[Rd] Runnable R packages

Thu Jan 31 16:26:00 CET 2019

On 31/01/2019 9:32 a.m., David Lindelof wrote:
> Belated thanks to all who replied to my initial query. In summary, three
> approaches have been mentioned to run R code "in production": 1)
> ShinyProxy, mentioned by Tobias, for deploying Shiny applications; 2)
> Docker-like solutions, mentioned by Gergely and Iñaki; and 3) Solutions
> based on Rscript or littler, mentioned by Dirk.
> 
> I can't speak to 1) because I don't currently use Shiny.
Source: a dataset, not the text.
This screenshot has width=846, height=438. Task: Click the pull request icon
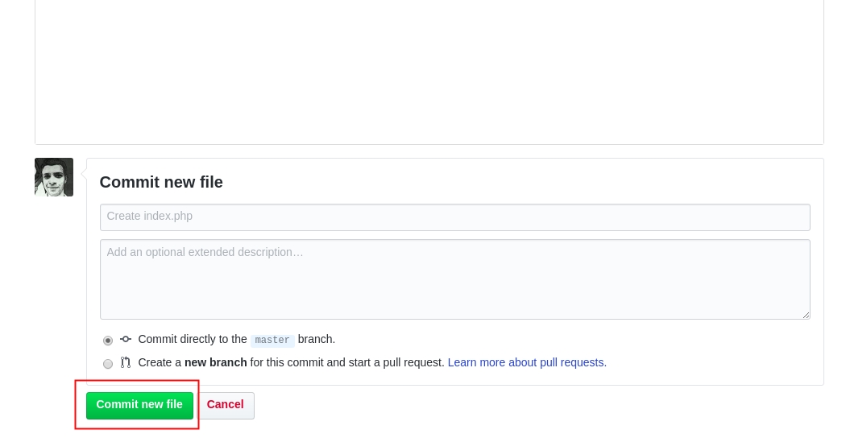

And it seems to me
> that Docker-like solutions will still need some "point of entry" for the R
> application, which will have to be Rscript or littler.
> 
> In my first email, I observed that Rscript expects a single expression or a
> single script, which is probably why (in my experience) many data
> scientists tend to provide their code in a very limited number of files.
> Gergely disagreed, arguing to the contrary that data scientists are
> encouraged to provide their application as an R package called by a short
> script executed by Rscript. But this doesn't happen where I work for
> several reasons:
> 
>     - it implies installing your package on the production machine(s),
>     including its dependencies, which must be done by hand
>     - some machine learning platforms will simply not accept code provided
>     as an R package
>     - we have some "big data" use cases for which we need Spark; Spark can
>     run R or Python code, but only when it is provided as a single file. (On
>     the other hand, Spark can run applications provided as JAR files)
> 
> In summary, I'm convinced R would benefit from something similar to Java's
> `Main-Class` header or Python's `__main__()` function. A new R CMD command
> would take a package, install its dependencies, and run its "main"
> function. If we have this machinery available, we could even consider
> reaching out to Spark (and other tech stacks) developers and make it easier
> to develop R applications for those platforms.
> 
> A candid comment from Dirk suggested that I should implement this myself,
> which I would be happy to do, provided this is the normal procedure. Or is
> there a more formal process I should follow?

You can't implement it to run under R CMD, but it should be 
straightforward to put this in an R package, to be run by Rscript using 
something like

   Rscript -e "yourpackage::run_main('somepackage')"

You can use the installation code from the `remotes` package, so 
run_main() could be a pretty simple function.

Duncan Murdoch